Reputation: 2232
I know there's been some questions around this topic, but the ones I'd like to ask are somewhat more specific:
Does there exist any other method of simulating mouse movement than throwing WinAPI calls all over the place? If yes, is it any good compared to wrapping these calls in my own class?
For the record: by "mouse movement", i mean all the click and repositioning, preferably, but not absolutely necessary, with visible animation of cursor moving between positions.
Upvotes: 3
Views: 760
Reputation: 1599
Back in DOS programming I had dynamically grabbed the interrupt which you can't do the same way under protected mode but I am pretty sure that DirectInput also has some functions somewhere that would be different than the Win32 way
There are alternative libraries for input handling which I would think the SDL has and possibly GLFW but it may be a stretch to go adding those to a project for mouse handling.
Correction: SDL uses DirectInput on windows. I don't know how much more agreeable you find .NET than win32 but there is one other way too.
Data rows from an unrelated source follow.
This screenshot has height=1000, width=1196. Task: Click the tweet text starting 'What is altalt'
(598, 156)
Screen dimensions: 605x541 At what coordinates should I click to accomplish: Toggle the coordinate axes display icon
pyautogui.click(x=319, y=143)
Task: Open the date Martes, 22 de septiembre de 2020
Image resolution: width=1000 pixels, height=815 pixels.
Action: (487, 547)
I was sure I had a bookmark somewhere to a library that would fit perfectly =/ where is it...
.NET way, not bad if you're already using .NET especially: MSDN Reference Page
As far as clicking goes for that solution, just send a message to your main loop or where you are already detecting clicks instead of setting mouse click. Though I'm sure there are other libraries with the function out there.
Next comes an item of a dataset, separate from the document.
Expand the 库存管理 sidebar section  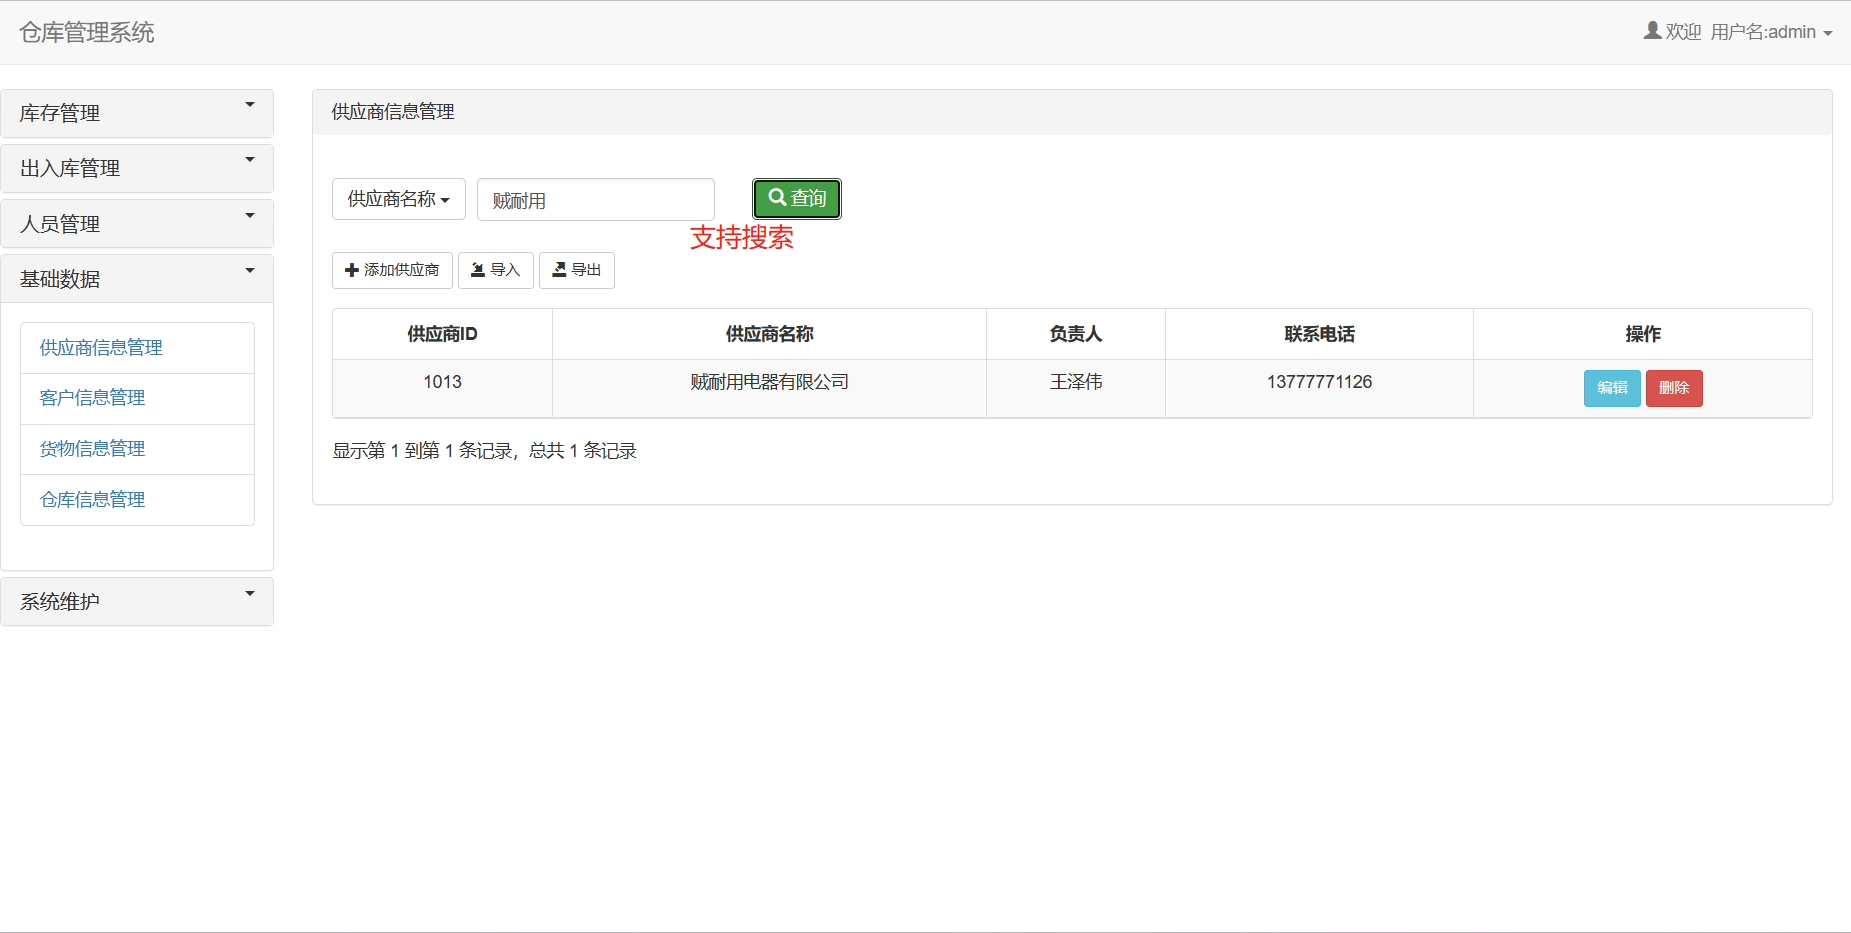[137, 113]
UPDATE: Check out http://wiki.osdev.org/Mouse_Input for some information on more direct usage and driver writing. This and, as it turns out, use of INT 33h is also possible under windows (and other more dev-friendly OSes) with some effort!
Upvotes: 1
Reputation: 3636
If you can live with only simulating clicking on the various controls, try manually triggering the controls' Click event, or, for buttons you can use Control.PerformClick().